Marketing Staf Met­land Cileungsi, Helmi Usman, membeberkan, jika pada hari biasa transaksi yang mampu diraup hanya sekitar lima hingga 10 unit per pekan. Selama Ramadhan justru men­ingkat menjadi 10-15 unit per pekan.

“Kami mencatat transaksi terus meningkat. Kebanyakan yang membeli rumah di sini adalah karyawan pabrik dan industri di sekitar Cileungsi, Bekasi, Bogor, dan pinggiran Jakarta lainnya,” kata Helmi, pekan lalu.

Metland Cileungsi dikem­bangkan PT Metropolitan Land Tbk. Lokasinya berada di Kecamatan Cileungsi, Ka­bupaten Bogor, yang dapat di­akses dari Jl Transyogie mau­pun Jl Raya Narogong. Selama Ramadhan hingga 31 Septem­ber mendatang, Metropolitan Land menawarkan promosi subsidi uang muka sebesar 5 persen.

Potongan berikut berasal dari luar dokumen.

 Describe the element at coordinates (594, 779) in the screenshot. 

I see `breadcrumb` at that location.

“Subsidi uang muka ini ber­laku untuk semua jenis tipe rumah, mulai dimensi 38/72 hingga 44/98,” tambah Helmi.

Dengan uang muka 5 pers­en, konsumen hanya diwa­jibkan membayar Rp 17,5 juta pada awal transaksi. Semua bi­aya, termasuk pajak pertamba­han nilai (Ppn), bea perolehan hak atas tanah dan bangunan (BPHTB), biaya izin mendiri­kan bangunan (IMB), sambun­gan listrik, dan air serta biaya provisi KPR, dibebaskan.

Helmi menjelaskan, kon­sumen juga tak perlu men­unggu konstruksi rumah ram­pung. Hal ini dimungkinkan karena unit-unit yang ditawar­kan Metland Cileungsi dengan skema subsidi uang muka ini sudah tersedia alias ready stock.

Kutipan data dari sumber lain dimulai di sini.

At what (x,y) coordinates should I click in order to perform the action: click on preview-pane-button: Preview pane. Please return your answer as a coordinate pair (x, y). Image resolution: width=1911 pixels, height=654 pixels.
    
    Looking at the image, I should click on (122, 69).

Program ini, lanjut Helmi, lebih mampu menarik mi­nat konsumen. Mereka yang awalnya punya rencana mudik Lebaran ke kampung halaman ditangguhkan demi mendapat­kan rumah idaman.

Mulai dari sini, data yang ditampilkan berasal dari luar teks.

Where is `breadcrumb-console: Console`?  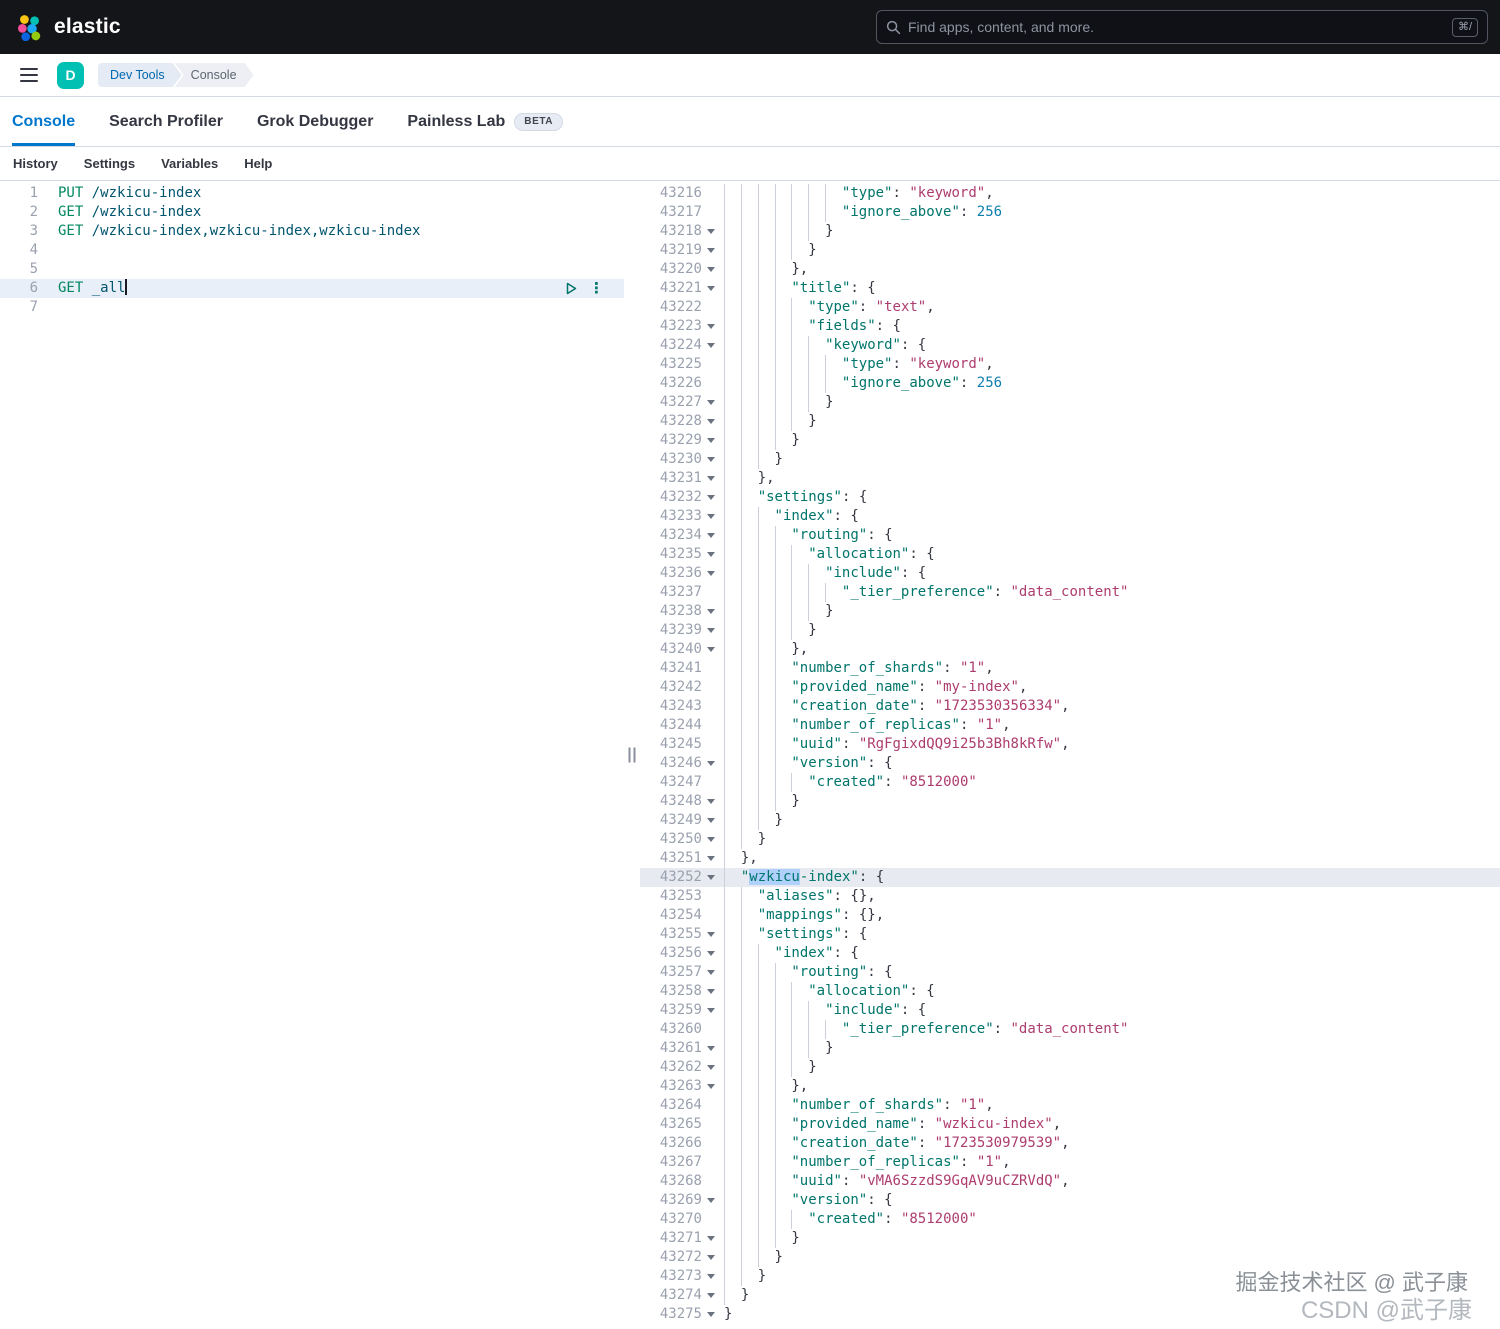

Alhasil, rumah-rumah ber­tipe 38/72 dan 44/98 dengan masing-masing seharga Rp 333 juta dan Rp 468 juta tersisa 15 unit dan 10 unit.

Demikian halnya dengan catatan transaksi Harvest City, di lokasi yang sama, yang dikembangan PT Dwikarya Langgeng Sukses. Menurut Marketing Staff Harvest City, Willy Hutapea, transaksi ter­catat 10-15 unit.

“Ini karena program pro­mosi berupa uang muka 2,5 persen dari total 10 persen. Kami memberikan subsidi uang muka berdasarkan tipe rumah yang akan dibeli calon konsumen,” kata Willy.

Menurut Willy, bila tertarik membeli rumah tipe 33/78 seharga Rp 402 juta, kon­sumen hanya perlu memba­yar uang muka Rp 10 juta pada awal transaksi. Sebesar Rp 30 juta sisanya dari total Rp 40 juta ditanggung pengembang.

Demikian juga dengan ru­mah tipe 43/90 yang dibanderol Rp 510 juta. Normalnya, uang muka yang harus dibayar kon­sumen sebesar Rp 51 juta. Na­mun, konsumen mendapat ker­inganan hanya membayar Rp 12,5 juta. Ini berarti, pengem­bang memberikan subsidi seki­tar Rp 38 juta. “Program pro­mosi berlaku sampai 30 Juni 2015,” imbuhnya.

Sementara itu, Direktur PT Amazana Kencana, Thomas Go, mengatakan, penjualan apartemen Amazana Serpong Residences juga cukup lancar. Per Sabtu 27 Juni 2015, tran­saksi mencapai 60 persen dari total 467 unit yang ditawar­kan.

“Itu sudah termasuk unit small office home of­fice (SOHO) seharga Rp 1,925 miliar,” ujar Thomas.

Tertariknya pasar membeli unit-unit apartemen yang ber­lokasi di Serpong Utara ini, menurut Thomas, karena har­ganya terjangkau dan lokasin­ya strategis. Harga tipe studio ukuran 22 meter persegi han­ya Rp 370 juta, tipe satu kamar tidur dimensi 28 meter persegi Rp 475 juta dan tipe griya ta­wang ukuran 41 meter persegi Rp 1 miliar.

“Jadi, sebetulanya, untuk hunian tidak akan pernah sepi. Karena hunian merupa­kan kebutuhan pokok. Meski­pun ekonomi melambat, kalau orang butuh rumah ya tetap dibeli,” tandas Thomas.